Wishing you all a wonderful beginning to the week. Hoping these next days bring you all blessings, happiness, and lots of great reading.
Today I am bringing you my review of the book, a look at small Midwestern town living where all seem to be searching for things lost and looking to find meaning in their lives. It is a small microcosm of all of us.
“Memory’s oldest trick is convincing us of its accuracy.”
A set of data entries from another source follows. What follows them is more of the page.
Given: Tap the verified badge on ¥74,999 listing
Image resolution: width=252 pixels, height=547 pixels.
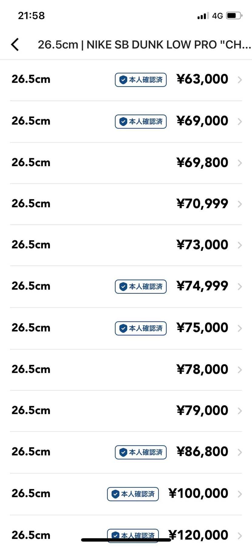Looking at the screenshot, I should coord(141,286).
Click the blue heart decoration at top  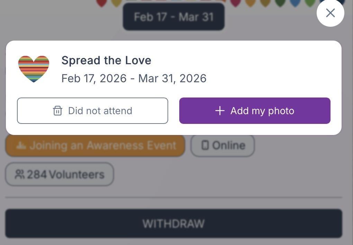(x=295, y=3)
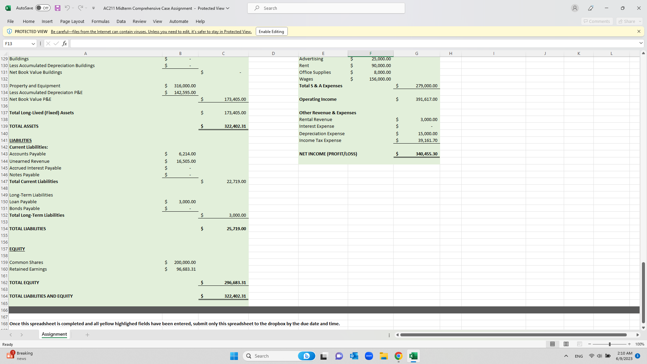
Task: Click the Comments toggle in the ribbon
Action: pos(597,21)
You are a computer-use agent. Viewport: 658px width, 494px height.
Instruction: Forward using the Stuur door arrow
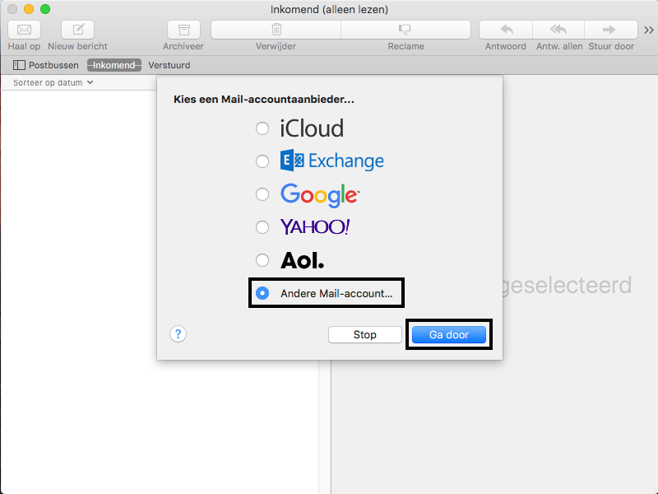tap(611, 30)
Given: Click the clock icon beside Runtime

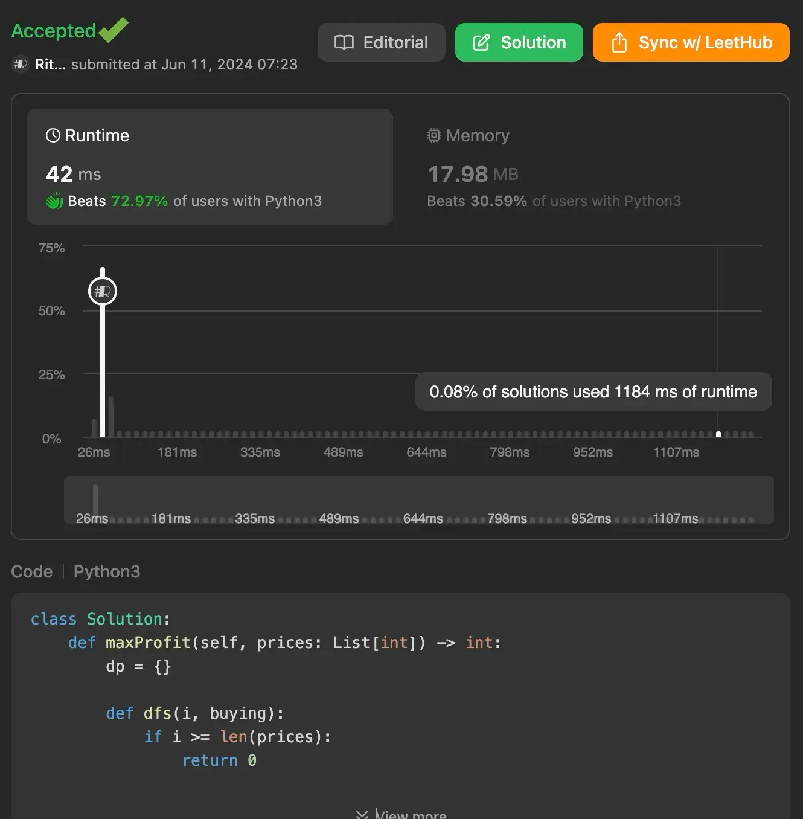Looking at the screenshot, I should coord(53,135).
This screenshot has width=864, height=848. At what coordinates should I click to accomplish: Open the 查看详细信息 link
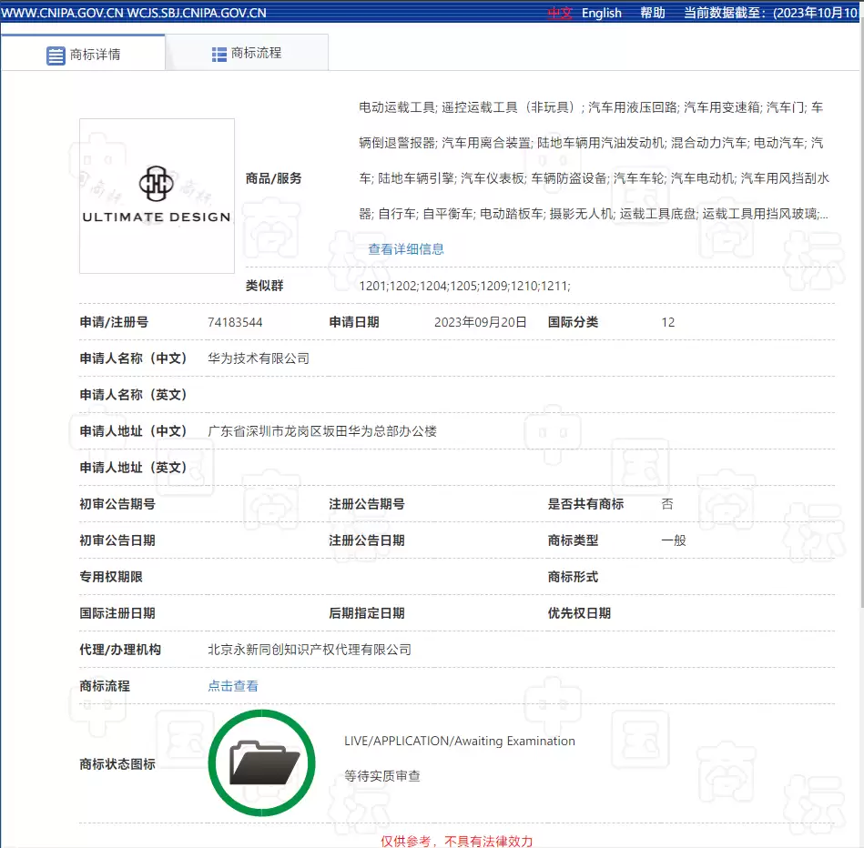click(406, 248)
Vigil Wander has been in a horrific car accident as his car careened over a cliff and plummeted into the water. He survives thanks to the quick action of a friend but his life changes. He is left with damage and struggles to regain not only his use of language , particularly adjectives, but also to find that lost something, He is a bachelor harboring a love for a woman, Nadine, who lost her husband, Alec Sandstone, in a supposed plane crash, never to be found. All the other characters from Rune, the father of the lost pilot and a master kite builder, to Leer, a character that bears a metaphysical, eerie nature, Leif Enger has created a world of people, and even animals who come together not in a showy way, but in a way where deep down one knows there is caring, symbolism, and perhaps love. There are many levels to this book. It can take the reader into countless directions as you travel the road with Virgil and the people who inhabit his world.
As Virgil recovers the town also seems to do so. This character driven novel is not a quick read, it is one you want to savor as Mr Enger opens us up to all possibilities, the real, the sublime, the magical, the deadly. His characters struggle, they fail, they succeed, they stumble, they go forth. There is, like life itself, so much happening within its pages and the analogies, the folktales, and the magic come at you as you are mesmerized by the words that strike a human core.
I definitely recommend this book for all the above reasons. It was a masterful telling of life, a telling of real people, a telling of struggle, success, and most of all how people in the end do care about one another and that often life has a way of righting itself.